An operation of this embodiment will be described next with reference to 
FIGS. 1 and 2. 
In the control section 10, a leakage continuation flag ON/OFF-controlled by 
signals from the leakage sensors 16 and 24 is turned off (step 30 in FIG. 
2). 
Subsequently, the control section 10 receives leakage detection signals 
from the leakage sensors 16 and 24 through the signal lines 104 and 105 
(step 31 in FIG. 2). On the basis of these leakage detection signals, the 
control section 10 checks whether leakage of the coolant 3 occurred in the 
cooling apparatus 1 and the electronic device 2 (step 32 in FIG. 2). 
The control section 10 has a timer counter constituted by a software 
interrupt counter. If no leakage of the coolant 3 is detected form leakage 
detection signals form the leakage sensors 16 and 24, the timer is reset 
(step 33 in FIG. 2). 
The amount of the coolant 3 in the tank 12 is detected by the second level 
sensor 13b to check whether the minimum amount of the coolant 3 remains 
(step 40 in FIG. 2). If a sufficient amount of the coolant 3 is still 
left, the control section 10 receives leakage detection signals from the 
leakage sensors 16 and 24 again (step 31 in FIG. 2). 
If leakage of the coolant 3 is detected from the leakage detection signals 
from the sensors 16 and 24, the control section 10 checks whether the 
leakage continuation flag is ON, i.e., the leakage is continuously 
detected (step 34 in FIG. 2). 
If leakage of the coolant 3 is detected for the first time, the control 
section 10 starts the timer and turns on the leakage continuation flag 
(step 35 in FIG. 2). 
If the leakage of the coolant 3 is continuously detected, and the timer is 
started, the control section 10 receives a coolant amount detection signal 
from the first level sensor 13a in the tank 12 (step 36 in FIG. 2). 

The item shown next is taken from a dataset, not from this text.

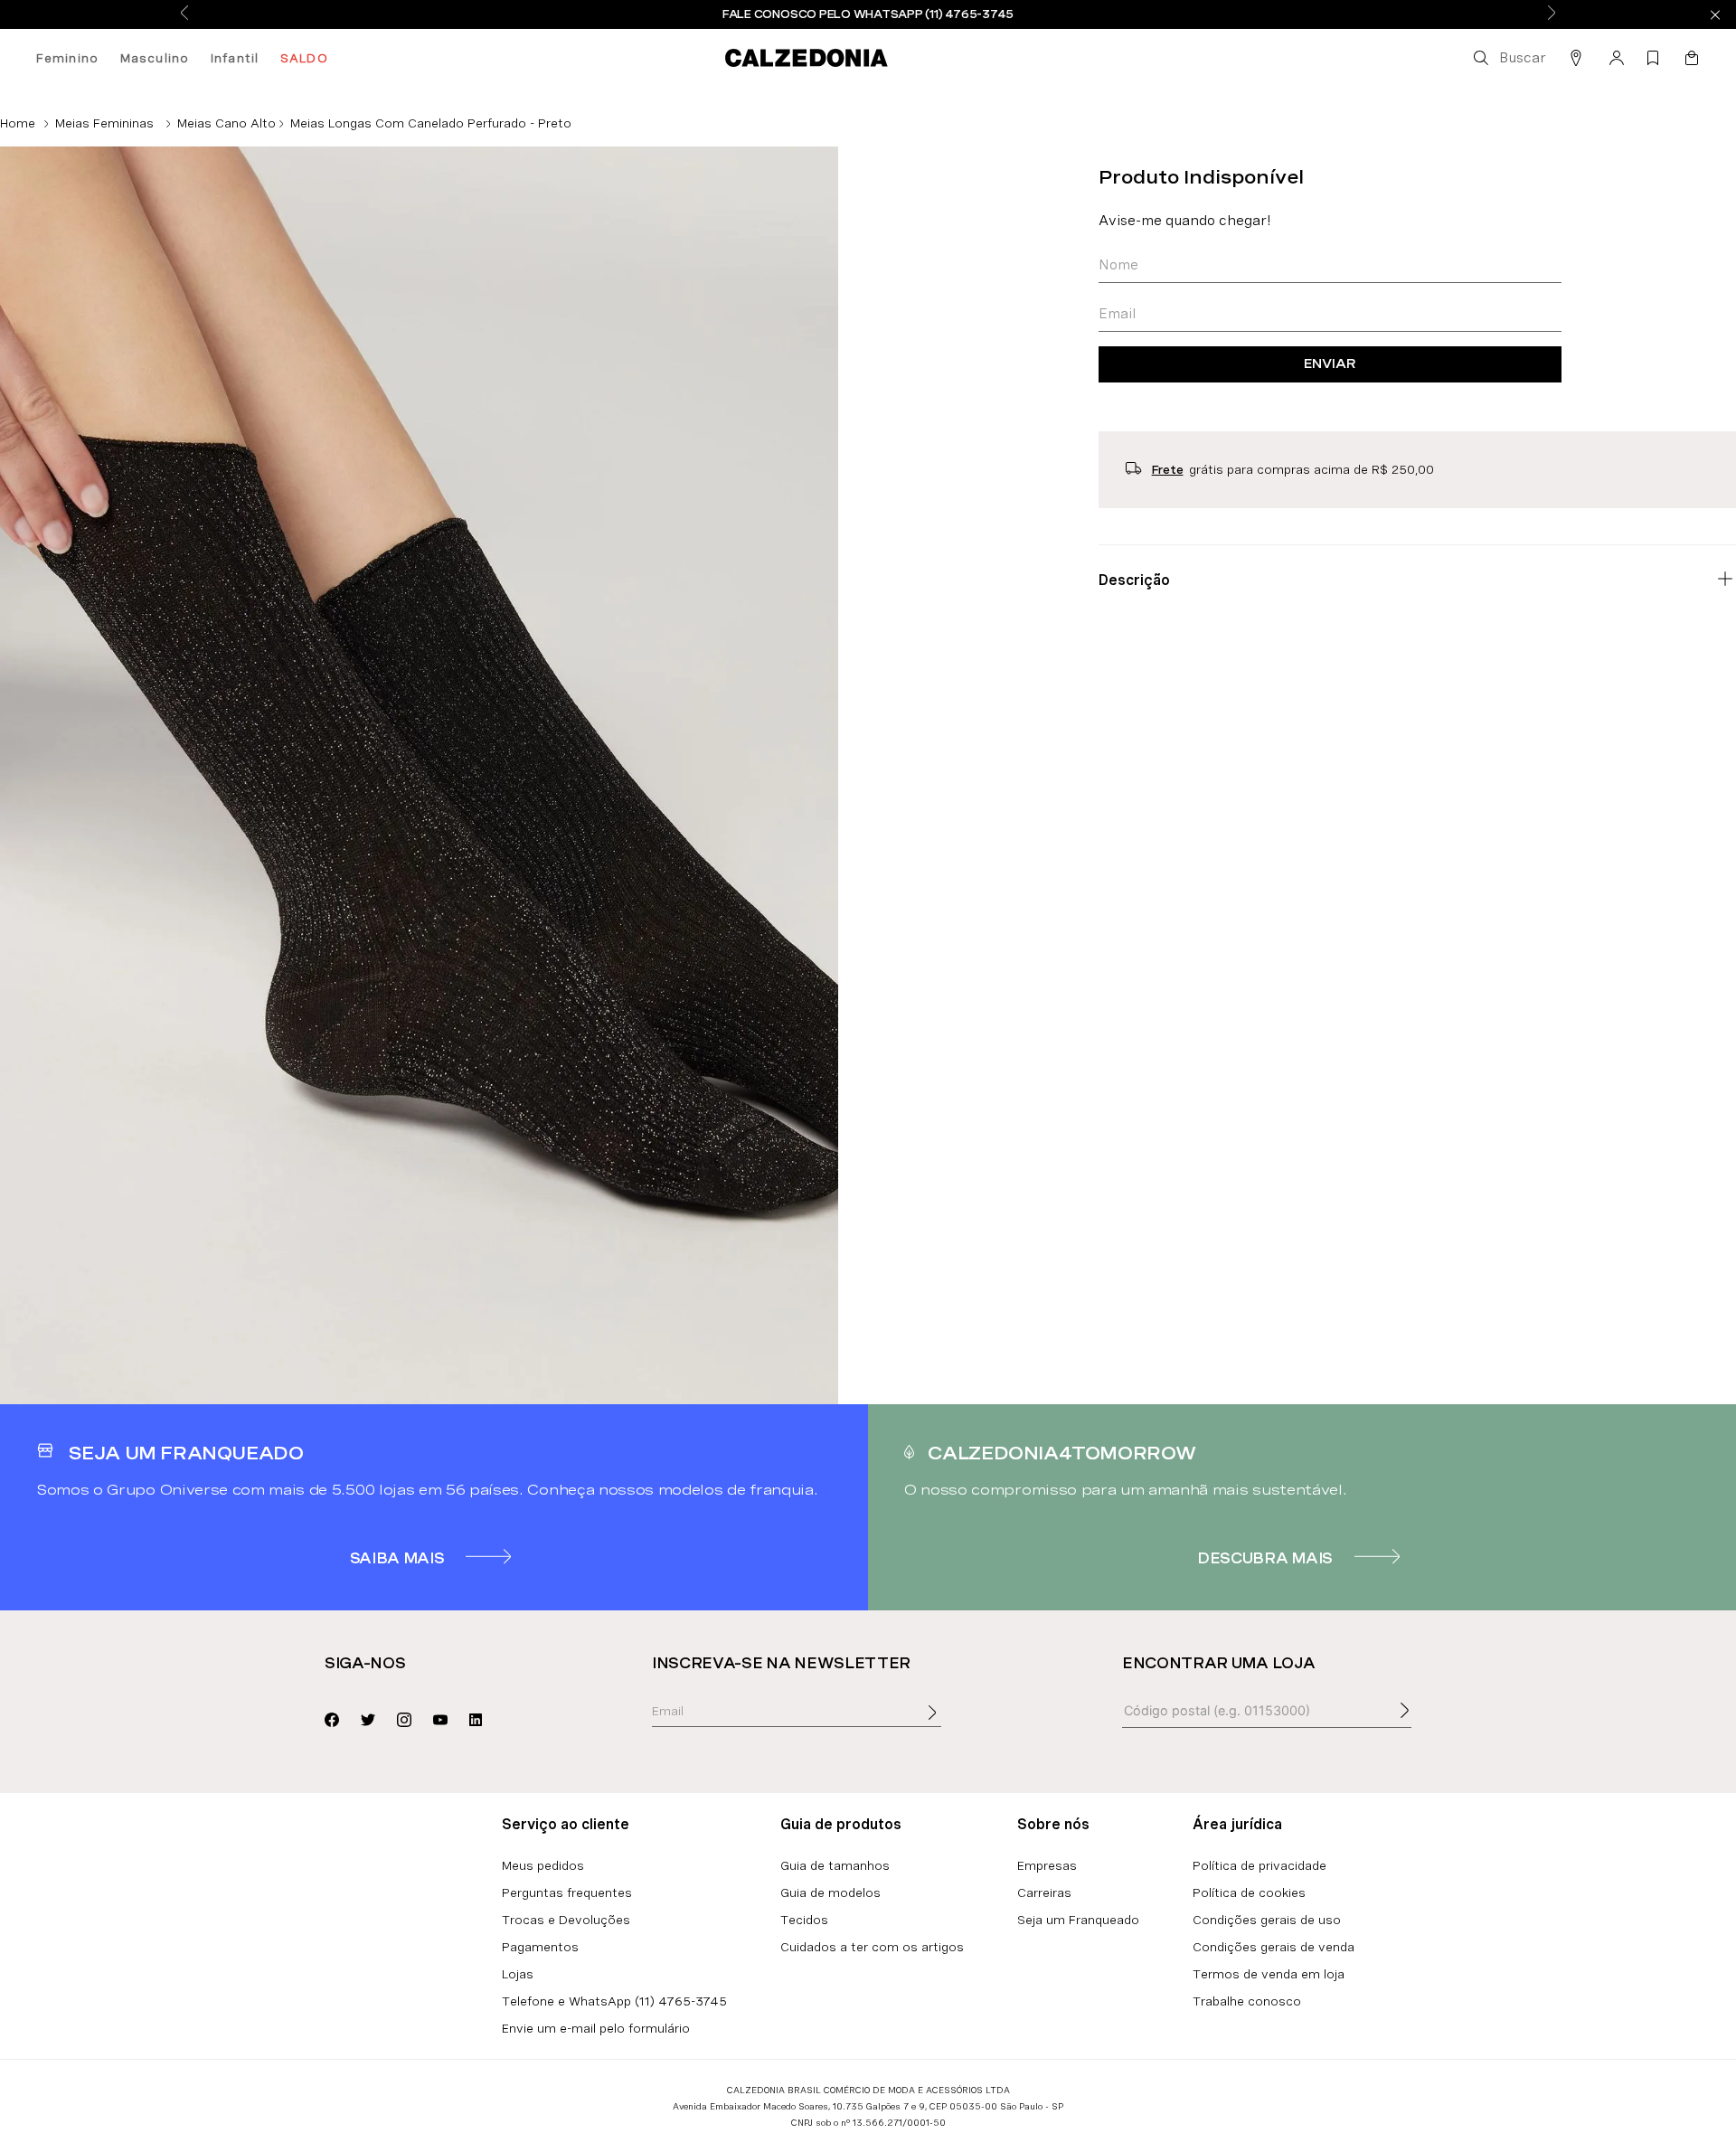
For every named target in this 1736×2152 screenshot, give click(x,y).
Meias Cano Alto (226, 123)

Subsequently, a decrease in amount of the coolant 3 in the tank 12 is 
checked on the basis of the coolant amount detection signal from the first 
level sensor 13a (step 37 in FIG. 2). 
If the control section 10 determines from the detection signal from the 
first level sensor 13a that the amount of the coolant 3 in the tank 12 is 
not decreased, it checks whether the minimum amount of the coolant 3 
remains (step 40 in FIG. 2). If a sufficient amount of the coolant 3 is 
still left, the control section 10 receives leakage detection signals from 
the leakage sensors 16 and 24 again (step 31 in FIG. 2). 
If the control section 10 determines from the detection signal from the 
first level sensor 13a that the amount of the coolant 3 in the tank 12 is 
decreased, it checks whether the value of the timer corresponds to a 
predetermined period of time or less (step 38 in FIG. 2). 
If the value of the timer corresponds to the predetermined period of time 
or more, i.e., if the time interval between the detection of leakage of 
the coolant 3 and the detection of a decrease in amount of the coolant 3 
in the tank 12 is long, it is determined that the operation need not be 
immediately stopped. In this case, the cooling apparatus 1 and the 
electronic device 2 are continuously driven, and the leakage of the 
coolant 3 and the decrease in coolant amount are notified to the control 
section 20 of the electronic device 2, thus causing an operator to 
recognize them. 
It is checked by the second level sensor 13b whether the coolant 3 is 
decreased to the minimum amount (step 40 in FIG. 2). If a sufficient 
amount of the coolant 3 is still left, the control section 10 receives 
leakage detection signals from the leakage sensors 16 and 24 again (step 
31 in FIG. 2). 
If the value of the timer corresponds to the predetermined period of time 
or less, i.e., the time interval between the detection of leakage of the 
coolant 3 and the detection of a decrease in coolant amount, it is 
determined that a large amount of the coolant 3 leaked in the circulation 
path, the operation of the cooling apparatus 1 is immediately stopped, and 
a stop command is output to the control section 20 of the electronic 
device 2 through the signal line 102. 
With this operation, the control section 20 of the electronic device 2 
turns off the power supply 21 to prevent the heat generating portion 22 
from being heated to a high temperature (step 39 in FIG. 2). 
Note that if it is determined from the detection signal from the second 
level sensor 13b that the coolant 3 is decreased to the minimum amount, 
the cooling apparatus 1 and the electronic device 2 are stopped in the 
same manner as described above (step 40 in FIG. 2). 
As has been described above, according to the present invention, if a 
coolant gradually leaks or a coolant amount is gradually decreased, i.e., 
no urgent treatment is required, an electronic device can be continuously 
operated.